__Set exercise__:
Return each line below that contains the string "computer", reproduced verbatim and in its original order.
### Source data
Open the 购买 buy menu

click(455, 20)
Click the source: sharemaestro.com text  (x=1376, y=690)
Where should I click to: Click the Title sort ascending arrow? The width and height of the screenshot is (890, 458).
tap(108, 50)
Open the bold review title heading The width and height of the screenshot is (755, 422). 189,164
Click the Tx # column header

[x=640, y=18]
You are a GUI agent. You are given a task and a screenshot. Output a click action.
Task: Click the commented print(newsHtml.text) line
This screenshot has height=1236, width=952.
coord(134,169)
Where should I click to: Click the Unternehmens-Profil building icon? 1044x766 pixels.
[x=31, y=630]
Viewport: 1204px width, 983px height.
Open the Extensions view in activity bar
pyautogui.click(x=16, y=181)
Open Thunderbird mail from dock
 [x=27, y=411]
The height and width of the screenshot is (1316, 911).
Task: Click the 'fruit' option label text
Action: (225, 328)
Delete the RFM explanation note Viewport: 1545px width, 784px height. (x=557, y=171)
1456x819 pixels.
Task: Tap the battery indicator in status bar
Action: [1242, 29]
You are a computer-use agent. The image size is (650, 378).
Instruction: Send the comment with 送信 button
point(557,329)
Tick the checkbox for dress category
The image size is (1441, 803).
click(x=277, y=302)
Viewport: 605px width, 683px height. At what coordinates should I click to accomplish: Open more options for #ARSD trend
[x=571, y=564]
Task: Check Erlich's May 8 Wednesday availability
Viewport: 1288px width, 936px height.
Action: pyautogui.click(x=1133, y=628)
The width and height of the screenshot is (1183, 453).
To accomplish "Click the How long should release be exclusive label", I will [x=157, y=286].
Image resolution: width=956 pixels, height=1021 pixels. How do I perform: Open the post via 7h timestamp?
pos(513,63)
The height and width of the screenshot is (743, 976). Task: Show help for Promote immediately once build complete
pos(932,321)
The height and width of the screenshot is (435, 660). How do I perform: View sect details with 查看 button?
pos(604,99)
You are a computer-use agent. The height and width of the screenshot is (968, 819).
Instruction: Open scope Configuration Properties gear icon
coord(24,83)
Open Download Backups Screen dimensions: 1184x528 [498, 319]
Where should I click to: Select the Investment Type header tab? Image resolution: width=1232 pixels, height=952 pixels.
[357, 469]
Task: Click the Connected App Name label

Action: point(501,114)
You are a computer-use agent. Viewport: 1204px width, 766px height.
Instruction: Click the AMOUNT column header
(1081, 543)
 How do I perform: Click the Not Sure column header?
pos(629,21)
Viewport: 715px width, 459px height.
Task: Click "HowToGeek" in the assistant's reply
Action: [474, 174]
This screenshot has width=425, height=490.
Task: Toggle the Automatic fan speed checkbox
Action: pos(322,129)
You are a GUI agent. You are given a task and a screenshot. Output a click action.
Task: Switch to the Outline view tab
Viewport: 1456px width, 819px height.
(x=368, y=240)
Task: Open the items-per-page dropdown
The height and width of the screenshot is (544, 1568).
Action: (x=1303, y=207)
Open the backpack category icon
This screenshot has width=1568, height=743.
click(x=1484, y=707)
######
__Task result__:
You are a computer-use agent. The image size is (650, 378).
You are a computer-use agent. The height and width of the screenshot is (968, 819).
You are a computer-use agent. Viewport: 1204px width, 766px height.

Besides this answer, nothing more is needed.